As an historian, I would certainly agree that MS material could be valuable, and should be evaluated fairly soon. If the relevant boxes can all be easily identified and brought together in a suitable place where they can be opened and examined by somebody qualified to do so, one day might be enough.Roger de Coverly wrote:That's almost certainly the unique stuff worthy of retention. Records of forgotten chess clubs and their officers is of interest to historians and researchers and if the ECF doesn't keep it, nobody else will.Christopher Kreuzer wrote: There are also boxes containing archival materials (not sure exactly what that consists of).

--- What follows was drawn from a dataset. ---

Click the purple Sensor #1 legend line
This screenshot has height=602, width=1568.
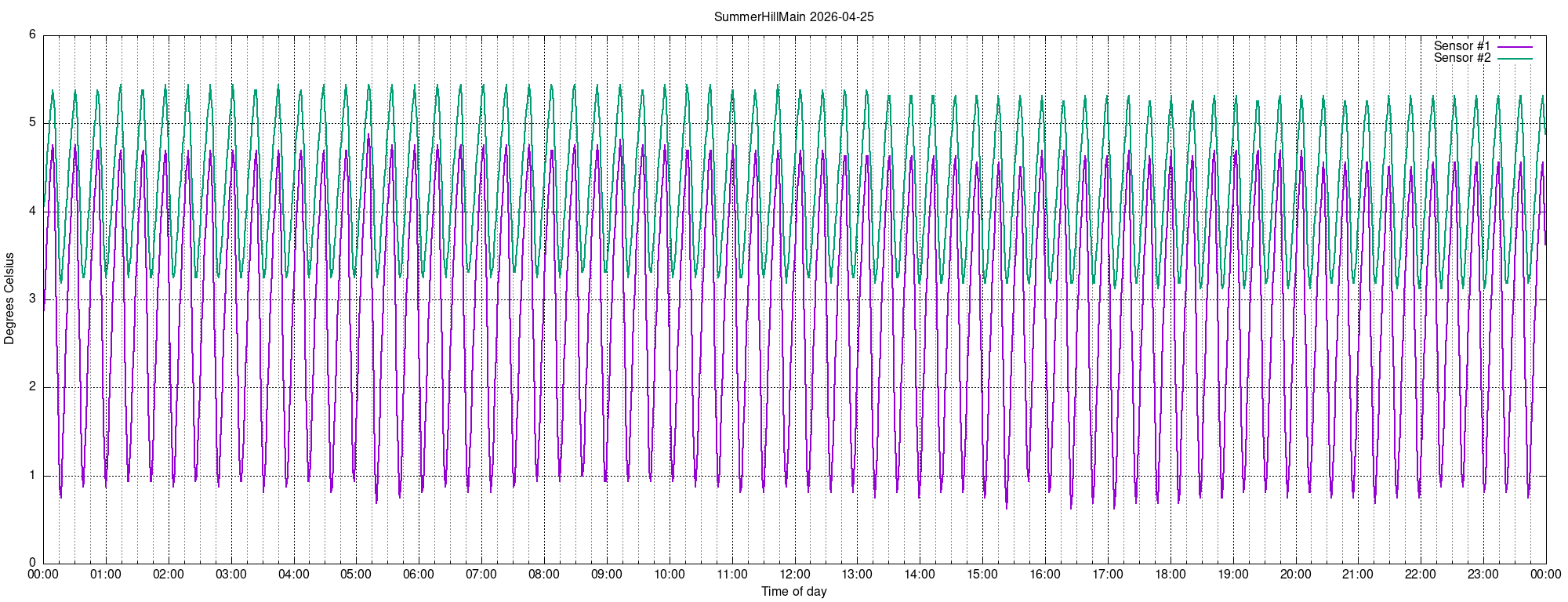1515,47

Records of chess clubs, diaries of players etc. could be very interesting to historians and if the ECF cannot mind them they could be offered to the British Library MS department maybe. If it's mostly old scoresheets and lists of matches and tournaments, maybe less so but certainly not to be thrown away lightly.

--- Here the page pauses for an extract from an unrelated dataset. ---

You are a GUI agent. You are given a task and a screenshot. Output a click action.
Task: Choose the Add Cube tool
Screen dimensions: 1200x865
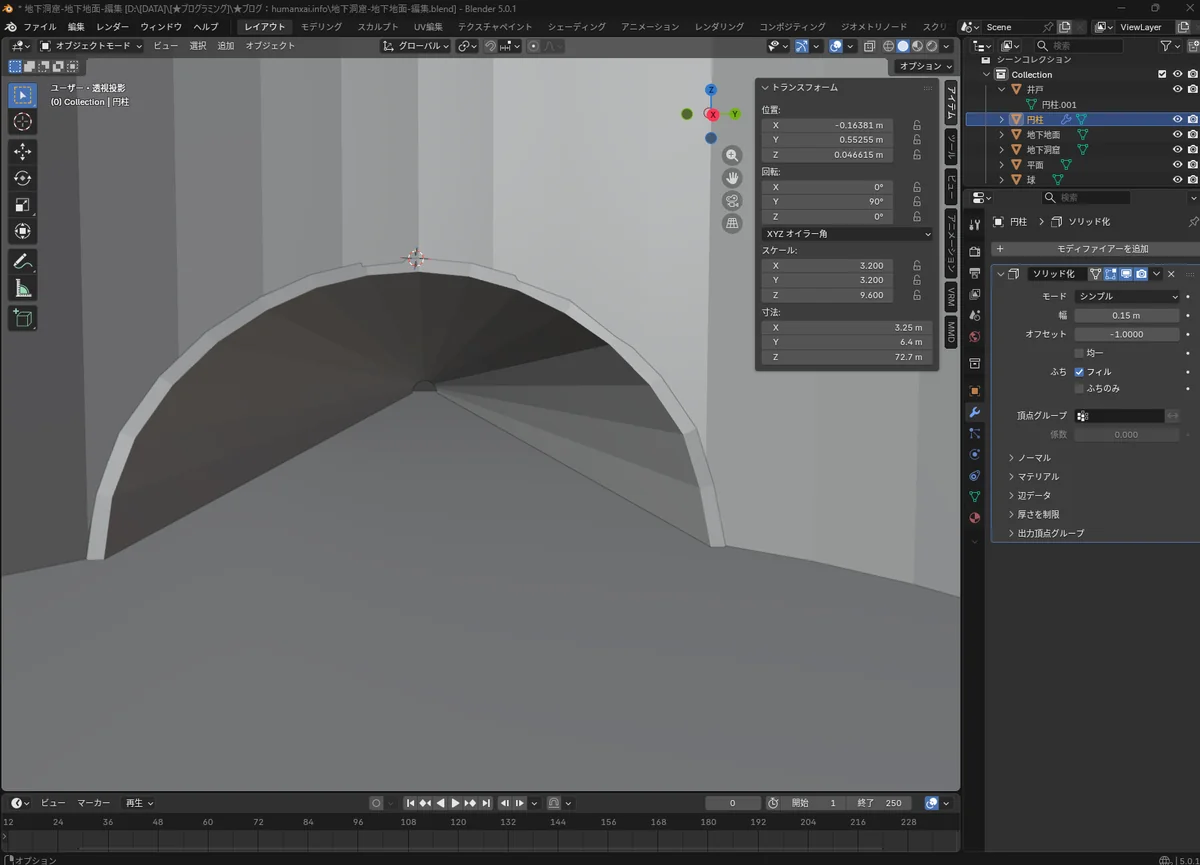point(23,319)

Duplicates of common books might well be disposed of at the next ECF congress as somebody suggested.
As I have said previously, the British Library lacks the first three volumes of BCM (1881/ 1882/ 1883) and the ECF library is known to have duplicates of those. So bound volumes of those years in good condition should be donated to the BL and I don't know why it wasn't done when I first suggested it.
The British Library copies of the Hoffer/Zukertort "The Chess-Monthly" are also in poor condition, so if there is a spare set of that they should be offered too.
Also if there is a spare of the first edition of "Modern Chess Openings" which they do not have.